(Instructions to follow) Write out each line exactly, starting with the one containing "Where should I click to: Select" and stopping after the last line of the listing below.
#### Source material ####
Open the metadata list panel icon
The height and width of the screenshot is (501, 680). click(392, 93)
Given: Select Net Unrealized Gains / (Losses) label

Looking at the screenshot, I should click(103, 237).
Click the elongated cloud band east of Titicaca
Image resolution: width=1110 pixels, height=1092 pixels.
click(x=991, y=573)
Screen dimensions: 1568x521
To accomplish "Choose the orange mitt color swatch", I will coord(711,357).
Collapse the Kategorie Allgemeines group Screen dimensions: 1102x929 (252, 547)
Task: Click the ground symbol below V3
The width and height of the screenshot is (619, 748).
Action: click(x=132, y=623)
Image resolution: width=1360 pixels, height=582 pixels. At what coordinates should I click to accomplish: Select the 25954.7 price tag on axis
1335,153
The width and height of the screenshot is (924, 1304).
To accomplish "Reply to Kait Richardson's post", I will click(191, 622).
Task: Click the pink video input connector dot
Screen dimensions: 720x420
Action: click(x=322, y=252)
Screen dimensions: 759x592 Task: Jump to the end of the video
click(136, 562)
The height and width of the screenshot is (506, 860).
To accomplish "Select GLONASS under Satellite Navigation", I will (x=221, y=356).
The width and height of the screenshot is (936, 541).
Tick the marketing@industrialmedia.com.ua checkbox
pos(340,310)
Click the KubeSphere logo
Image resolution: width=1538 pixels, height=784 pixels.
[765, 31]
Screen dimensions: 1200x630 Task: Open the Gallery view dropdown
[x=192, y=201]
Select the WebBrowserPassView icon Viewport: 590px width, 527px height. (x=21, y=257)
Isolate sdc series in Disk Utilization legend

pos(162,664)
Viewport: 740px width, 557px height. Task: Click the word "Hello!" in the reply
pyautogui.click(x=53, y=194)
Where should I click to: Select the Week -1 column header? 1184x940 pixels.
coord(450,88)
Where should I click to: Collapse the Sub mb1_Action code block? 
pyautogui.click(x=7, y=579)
####
(Task output)
Where should I click to: Select the Week -1 column header? 1184x940 pixels.
coord(450,88)
Where should I click to: Collapse the Sub mb1_Action code block? 
pyautogui.click(x=7, y=579)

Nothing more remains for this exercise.